* Work to complete:
Rewrite the lines from the one containing "Task: Select the Resources tab" through the one containing "[1218, 655]", replacing "Meetings" with "Calls" and changing nothing else.

--- start of Material for this task ---

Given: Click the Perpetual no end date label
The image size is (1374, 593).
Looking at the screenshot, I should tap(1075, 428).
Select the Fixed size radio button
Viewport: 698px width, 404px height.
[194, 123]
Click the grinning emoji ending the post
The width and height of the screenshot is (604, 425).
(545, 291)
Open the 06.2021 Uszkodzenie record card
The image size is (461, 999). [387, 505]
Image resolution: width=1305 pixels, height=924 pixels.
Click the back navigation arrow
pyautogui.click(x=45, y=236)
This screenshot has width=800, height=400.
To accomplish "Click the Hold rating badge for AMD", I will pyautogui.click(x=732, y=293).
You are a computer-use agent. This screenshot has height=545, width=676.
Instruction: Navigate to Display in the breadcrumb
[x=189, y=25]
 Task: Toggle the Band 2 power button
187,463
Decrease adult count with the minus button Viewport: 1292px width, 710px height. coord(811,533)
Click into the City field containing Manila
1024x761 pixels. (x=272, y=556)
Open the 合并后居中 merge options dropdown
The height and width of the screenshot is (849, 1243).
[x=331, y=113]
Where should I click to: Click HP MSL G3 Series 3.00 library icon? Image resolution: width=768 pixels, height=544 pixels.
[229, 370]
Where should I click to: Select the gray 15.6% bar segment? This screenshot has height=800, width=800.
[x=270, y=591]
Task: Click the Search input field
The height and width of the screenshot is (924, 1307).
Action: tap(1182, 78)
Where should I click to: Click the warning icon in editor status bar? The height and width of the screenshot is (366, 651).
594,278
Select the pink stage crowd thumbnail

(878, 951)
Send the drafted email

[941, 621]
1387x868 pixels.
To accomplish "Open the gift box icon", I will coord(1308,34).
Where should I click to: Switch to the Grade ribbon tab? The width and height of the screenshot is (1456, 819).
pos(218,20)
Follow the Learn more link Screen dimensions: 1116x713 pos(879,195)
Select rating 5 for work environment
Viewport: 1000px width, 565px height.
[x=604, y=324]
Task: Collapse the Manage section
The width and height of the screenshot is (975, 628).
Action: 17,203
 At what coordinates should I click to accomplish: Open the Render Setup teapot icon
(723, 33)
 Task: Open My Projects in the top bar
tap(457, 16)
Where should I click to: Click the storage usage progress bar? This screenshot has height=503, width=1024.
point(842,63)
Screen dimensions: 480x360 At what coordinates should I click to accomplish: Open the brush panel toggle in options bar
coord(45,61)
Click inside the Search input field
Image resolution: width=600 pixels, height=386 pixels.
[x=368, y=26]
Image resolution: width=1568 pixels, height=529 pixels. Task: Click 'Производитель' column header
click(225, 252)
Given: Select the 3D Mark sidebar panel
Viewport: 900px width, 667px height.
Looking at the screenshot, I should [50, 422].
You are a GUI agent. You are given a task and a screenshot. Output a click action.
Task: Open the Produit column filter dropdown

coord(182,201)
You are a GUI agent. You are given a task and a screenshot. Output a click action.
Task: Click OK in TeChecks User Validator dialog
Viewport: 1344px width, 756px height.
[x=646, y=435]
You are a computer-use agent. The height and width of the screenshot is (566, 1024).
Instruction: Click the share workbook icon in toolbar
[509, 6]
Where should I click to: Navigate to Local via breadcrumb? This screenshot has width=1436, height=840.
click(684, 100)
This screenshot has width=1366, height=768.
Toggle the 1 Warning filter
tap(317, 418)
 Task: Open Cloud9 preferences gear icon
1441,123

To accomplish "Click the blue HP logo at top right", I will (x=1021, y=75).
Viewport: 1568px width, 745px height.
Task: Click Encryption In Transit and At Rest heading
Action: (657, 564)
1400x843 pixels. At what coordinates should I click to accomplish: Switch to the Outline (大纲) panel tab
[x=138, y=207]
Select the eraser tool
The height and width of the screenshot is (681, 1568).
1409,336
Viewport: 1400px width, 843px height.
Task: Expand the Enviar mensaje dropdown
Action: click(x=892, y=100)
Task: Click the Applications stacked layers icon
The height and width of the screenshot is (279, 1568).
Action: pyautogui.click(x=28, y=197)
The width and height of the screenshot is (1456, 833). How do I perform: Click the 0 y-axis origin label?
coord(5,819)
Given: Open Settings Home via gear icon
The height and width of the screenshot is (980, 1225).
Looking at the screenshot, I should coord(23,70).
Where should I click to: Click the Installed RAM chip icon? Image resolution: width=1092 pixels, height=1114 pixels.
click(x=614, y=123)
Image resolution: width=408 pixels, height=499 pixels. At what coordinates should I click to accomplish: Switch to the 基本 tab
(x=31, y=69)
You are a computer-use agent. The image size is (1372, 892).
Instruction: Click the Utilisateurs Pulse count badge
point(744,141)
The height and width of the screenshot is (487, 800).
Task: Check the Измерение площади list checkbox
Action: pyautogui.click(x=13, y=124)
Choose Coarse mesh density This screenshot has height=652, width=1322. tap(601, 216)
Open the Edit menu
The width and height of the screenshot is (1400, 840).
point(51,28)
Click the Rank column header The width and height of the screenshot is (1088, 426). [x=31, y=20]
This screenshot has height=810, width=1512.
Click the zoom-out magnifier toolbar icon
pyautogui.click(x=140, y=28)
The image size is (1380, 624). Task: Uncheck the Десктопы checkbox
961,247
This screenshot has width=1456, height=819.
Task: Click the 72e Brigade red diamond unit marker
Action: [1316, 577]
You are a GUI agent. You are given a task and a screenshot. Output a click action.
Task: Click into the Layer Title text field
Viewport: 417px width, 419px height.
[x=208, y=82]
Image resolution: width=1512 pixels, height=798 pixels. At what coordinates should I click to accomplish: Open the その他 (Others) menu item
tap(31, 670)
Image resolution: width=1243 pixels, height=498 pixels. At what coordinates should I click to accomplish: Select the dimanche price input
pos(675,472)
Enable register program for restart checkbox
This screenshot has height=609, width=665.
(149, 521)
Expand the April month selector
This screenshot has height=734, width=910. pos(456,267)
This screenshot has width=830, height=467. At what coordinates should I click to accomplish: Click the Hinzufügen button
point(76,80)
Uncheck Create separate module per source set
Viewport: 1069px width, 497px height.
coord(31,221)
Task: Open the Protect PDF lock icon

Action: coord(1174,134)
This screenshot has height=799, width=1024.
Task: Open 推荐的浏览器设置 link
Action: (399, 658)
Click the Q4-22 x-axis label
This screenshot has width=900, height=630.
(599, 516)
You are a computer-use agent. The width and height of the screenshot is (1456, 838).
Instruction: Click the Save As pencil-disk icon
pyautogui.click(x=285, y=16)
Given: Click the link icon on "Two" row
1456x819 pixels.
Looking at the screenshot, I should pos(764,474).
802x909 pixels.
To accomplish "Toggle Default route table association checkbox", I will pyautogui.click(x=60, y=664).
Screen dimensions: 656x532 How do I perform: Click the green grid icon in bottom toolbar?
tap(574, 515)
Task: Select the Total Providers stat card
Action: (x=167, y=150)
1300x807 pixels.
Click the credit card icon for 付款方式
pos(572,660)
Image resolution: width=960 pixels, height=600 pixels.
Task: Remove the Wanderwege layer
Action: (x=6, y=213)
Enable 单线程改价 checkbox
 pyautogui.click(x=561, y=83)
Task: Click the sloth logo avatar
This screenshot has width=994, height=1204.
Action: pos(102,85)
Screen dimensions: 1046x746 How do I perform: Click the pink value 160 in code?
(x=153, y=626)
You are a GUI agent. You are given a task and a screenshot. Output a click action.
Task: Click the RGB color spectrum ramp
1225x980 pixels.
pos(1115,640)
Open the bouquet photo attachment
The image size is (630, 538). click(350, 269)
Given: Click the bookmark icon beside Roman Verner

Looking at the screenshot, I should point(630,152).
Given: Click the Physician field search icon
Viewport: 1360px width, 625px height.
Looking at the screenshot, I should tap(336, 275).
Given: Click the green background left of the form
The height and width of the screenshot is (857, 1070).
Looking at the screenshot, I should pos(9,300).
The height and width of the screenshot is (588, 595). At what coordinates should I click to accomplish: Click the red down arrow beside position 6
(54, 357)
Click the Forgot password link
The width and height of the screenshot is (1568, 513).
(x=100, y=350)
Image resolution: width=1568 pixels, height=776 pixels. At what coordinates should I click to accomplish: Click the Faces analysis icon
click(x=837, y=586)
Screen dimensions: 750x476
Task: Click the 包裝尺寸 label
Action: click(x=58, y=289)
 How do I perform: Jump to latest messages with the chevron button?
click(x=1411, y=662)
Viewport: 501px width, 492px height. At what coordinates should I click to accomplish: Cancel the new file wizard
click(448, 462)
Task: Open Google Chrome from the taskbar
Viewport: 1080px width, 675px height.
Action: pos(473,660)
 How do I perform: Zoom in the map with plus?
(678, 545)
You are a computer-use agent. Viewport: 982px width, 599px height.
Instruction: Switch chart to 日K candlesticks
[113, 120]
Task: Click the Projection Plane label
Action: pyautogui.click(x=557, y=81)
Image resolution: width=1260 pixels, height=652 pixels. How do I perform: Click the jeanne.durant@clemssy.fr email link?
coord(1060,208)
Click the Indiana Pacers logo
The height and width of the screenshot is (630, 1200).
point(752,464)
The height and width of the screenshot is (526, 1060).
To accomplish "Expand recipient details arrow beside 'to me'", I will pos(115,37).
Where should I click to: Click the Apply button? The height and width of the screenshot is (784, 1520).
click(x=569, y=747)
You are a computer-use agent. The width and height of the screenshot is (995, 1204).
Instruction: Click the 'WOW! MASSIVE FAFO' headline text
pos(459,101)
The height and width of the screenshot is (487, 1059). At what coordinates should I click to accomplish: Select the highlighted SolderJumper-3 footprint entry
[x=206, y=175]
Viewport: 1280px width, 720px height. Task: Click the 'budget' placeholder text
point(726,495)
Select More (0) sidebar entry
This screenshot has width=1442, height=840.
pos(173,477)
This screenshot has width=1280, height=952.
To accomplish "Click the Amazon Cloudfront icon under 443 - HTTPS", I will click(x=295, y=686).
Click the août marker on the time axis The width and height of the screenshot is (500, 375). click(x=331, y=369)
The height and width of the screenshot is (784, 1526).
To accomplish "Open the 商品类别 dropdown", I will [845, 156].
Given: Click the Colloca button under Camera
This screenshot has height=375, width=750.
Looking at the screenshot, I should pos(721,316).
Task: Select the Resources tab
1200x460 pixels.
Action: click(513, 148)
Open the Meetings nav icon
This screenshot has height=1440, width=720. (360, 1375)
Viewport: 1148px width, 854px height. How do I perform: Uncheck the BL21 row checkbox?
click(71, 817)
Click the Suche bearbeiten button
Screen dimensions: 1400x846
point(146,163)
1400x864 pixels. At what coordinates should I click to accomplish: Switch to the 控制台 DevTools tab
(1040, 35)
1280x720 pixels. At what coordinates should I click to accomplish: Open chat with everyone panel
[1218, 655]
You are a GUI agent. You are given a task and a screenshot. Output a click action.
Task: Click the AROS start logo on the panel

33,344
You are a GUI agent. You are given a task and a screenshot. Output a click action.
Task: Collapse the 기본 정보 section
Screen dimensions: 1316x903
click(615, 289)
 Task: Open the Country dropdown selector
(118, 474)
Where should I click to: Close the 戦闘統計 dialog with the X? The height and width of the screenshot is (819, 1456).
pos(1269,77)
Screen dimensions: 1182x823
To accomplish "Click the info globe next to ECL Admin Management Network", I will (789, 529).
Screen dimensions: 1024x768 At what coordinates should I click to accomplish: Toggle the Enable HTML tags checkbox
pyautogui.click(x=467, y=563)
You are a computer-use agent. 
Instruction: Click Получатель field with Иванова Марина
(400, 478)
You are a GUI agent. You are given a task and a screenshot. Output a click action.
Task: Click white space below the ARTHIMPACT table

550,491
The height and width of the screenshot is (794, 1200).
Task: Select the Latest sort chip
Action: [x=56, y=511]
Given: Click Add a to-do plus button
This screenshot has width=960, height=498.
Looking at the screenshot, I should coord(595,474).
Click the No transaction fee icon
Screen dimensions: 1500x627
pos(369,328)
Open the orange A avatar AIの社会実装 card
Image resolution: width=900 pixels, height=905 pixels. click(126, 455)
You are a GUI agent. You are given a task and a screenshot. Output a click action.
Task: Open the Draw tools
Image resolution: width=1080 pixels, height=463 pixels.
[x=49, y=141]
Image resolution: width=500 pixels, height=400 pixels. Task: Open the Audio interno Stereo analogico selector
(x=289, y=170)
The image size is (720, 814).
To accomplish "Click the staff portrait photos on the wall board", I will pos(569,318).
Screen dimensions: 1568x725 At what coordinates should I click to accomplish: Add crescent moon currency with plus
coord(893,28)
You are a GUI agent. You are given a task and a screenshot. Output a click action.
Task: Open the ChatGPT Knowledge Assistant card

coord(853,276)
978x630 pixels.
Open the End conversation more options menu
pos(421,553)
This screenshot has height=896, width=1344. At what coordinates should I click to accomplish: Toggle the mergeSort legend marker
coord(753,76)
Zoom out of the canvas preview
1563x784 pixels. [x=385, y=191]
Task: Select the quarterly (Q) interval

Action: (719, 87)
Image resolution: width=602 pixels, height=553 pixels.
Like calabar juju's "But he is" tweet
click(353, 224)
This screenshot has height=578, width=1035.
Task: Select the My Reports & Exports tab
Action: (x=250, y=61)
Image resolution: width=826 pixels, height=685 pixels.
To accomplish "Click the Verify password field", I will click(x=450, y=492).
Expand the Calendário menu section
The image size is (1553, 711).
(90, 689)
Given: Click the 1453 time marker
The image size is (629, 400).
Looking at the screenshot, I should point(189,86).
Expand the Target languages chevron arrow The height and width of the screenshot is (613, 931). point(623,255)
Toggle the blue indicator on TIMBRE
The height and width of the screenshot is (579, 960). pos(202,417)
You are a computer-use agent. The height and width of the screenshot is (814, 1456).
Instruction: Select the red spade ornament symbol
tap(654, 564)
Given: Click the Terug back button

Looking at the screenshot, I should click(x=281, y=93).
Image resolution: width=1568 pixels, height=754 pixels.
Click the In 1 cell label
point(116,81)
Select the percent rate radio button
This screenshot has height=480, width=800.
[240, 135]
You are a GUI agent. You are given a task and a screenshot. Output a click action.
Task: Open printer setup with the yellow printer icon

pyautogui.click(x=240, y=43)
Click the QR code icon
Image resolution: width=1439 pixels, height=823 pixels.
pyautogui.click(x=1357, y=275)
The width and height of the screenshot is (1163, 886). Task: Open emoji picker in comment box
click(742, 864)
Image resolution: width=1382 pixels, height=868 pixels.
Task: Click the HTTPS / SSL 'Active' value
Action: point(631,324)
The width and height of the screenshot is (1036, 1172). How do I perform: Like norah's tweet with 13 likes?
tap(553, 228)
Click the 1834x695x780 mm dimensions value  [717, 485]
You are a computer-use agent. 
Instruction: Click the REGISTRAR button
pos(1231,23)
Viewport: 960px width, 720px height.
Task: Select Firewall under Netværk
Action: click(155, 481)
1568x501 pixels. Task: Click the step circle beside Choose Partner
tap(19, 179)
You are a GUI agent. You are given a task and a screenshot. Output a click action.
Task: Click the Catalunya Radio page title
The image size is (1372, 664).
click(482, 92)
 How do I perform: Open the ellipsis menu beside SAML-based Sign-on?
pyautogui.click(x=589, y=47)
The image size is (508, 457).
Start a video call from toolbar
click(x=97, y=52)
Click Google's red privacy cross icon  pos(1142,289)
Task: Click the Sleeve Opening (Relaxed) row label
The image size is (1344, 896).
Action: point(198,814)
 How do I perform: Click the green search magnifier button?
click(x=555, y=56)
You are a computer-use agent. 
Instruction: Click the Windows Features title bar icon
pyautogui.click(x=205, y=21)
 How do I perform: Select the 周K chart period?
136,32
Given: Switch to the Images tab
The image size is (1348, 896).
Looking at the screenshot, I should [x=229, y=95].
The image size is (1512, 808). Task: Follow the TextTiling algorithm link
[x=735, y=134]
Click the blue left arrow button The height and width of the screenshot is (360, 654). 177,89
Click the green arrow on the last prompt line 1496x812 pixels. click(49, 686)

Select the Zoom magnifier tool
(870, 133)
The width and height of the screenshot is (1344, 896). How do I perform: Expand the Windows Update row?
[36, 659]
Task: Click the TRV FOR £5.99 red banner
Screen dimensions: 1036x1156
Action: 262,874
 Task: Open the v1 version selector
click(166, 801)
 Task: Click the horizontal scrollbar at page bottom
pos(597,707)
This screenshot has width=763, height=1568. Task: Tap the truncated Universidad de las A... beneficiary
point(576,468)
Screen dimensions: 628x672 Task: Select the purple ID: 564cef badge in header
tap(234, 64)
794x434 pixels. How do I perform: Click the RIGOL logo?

--- end of Material for this task ---

* Output for this exercise:
Task: Select the Resources tab
1200x460 pixels.
Action: click(513, 148)
Open the Calls nav icon
This screenshot has height=1440, width=720. (360, 1375)
Viewport: 1148px width, 854px height. How do I perform: Uncheck the BL21 row checkbox?
click(71, 817)
Click the Suche bearbeiten button
Screen dimensions: 1400x846
point(146,163)
1400x864 pixels. At what coordinates should I click to accomplish: Switch to the 控制台 DevTools tab
(1040, 35)
1280x720 pixels. At what coordinates should I click to accomplish: Open chat with everyone panel
[1218, 655]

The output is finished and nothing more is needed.